Regarding graphs returning RefTriples: this will be a problem as soon as we add file-backed or database-backed implementations of Graph, where the triples will not be permanently stored in memory.

The lifetime parameter of Graph it is the lifetime for which the graph can be borrowed for iterating over triples -- and indirectly, it also constraints the lifetime of the terms of the graph. I agree that it is confusing, but not necessarily "wrong", as long as we make things really clearer. I pushed to the branche issue5 a proposal for documenting this, as well as trait aliases to make it easier to use. In practice, the trait OwnedGraph would be used instead of the trait Graph in type bounds, and would provide roughly the same ergonomics as your proposal, without sacrificing genericity.

MattesWhite commented 5 years ago

Okay, I have to admit that your API design is much better reasoned than I thought on the first look. Especially, I've completly forgotten about the non-inmem Graphs. I'll adopt your proposal and continue my work on the "from-graph" crate (name is WIP).

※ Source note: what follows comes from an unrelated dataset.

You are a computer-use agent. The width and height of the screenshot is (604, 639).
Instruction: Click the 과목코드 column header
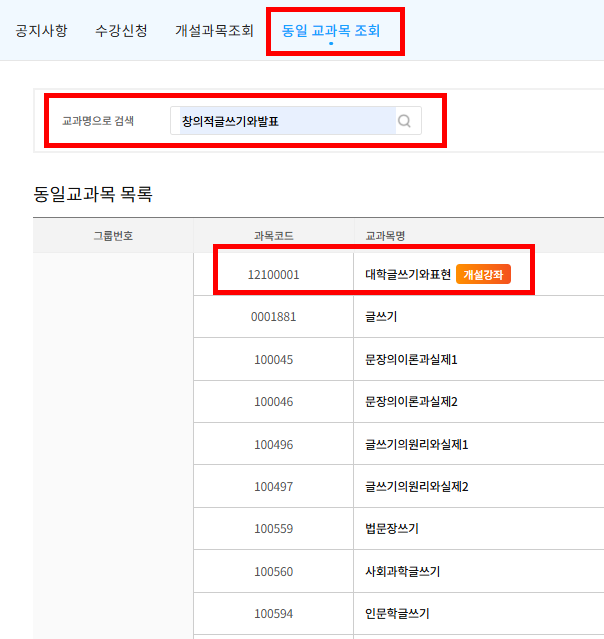pos(273,236)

Thank you very much for your time and efforts helping me. I'm looking forward to see the future of this crate!

pchampin commented 5 years ago

For the record, I added the documentation (in commit 692c6e8) but I did not add trait aliases.

For Graph::Error, I thought that CoercibleError<Never>+CoercibleError<Error> is more explicit that a more compact trait alias would be.

For the Higher-Rank Trait Bound itself, I realized that it may have several variants, when the developer wants to constrain Graph::Triple and/or Graph::Error. So here again, I think that explicit is better than implicit.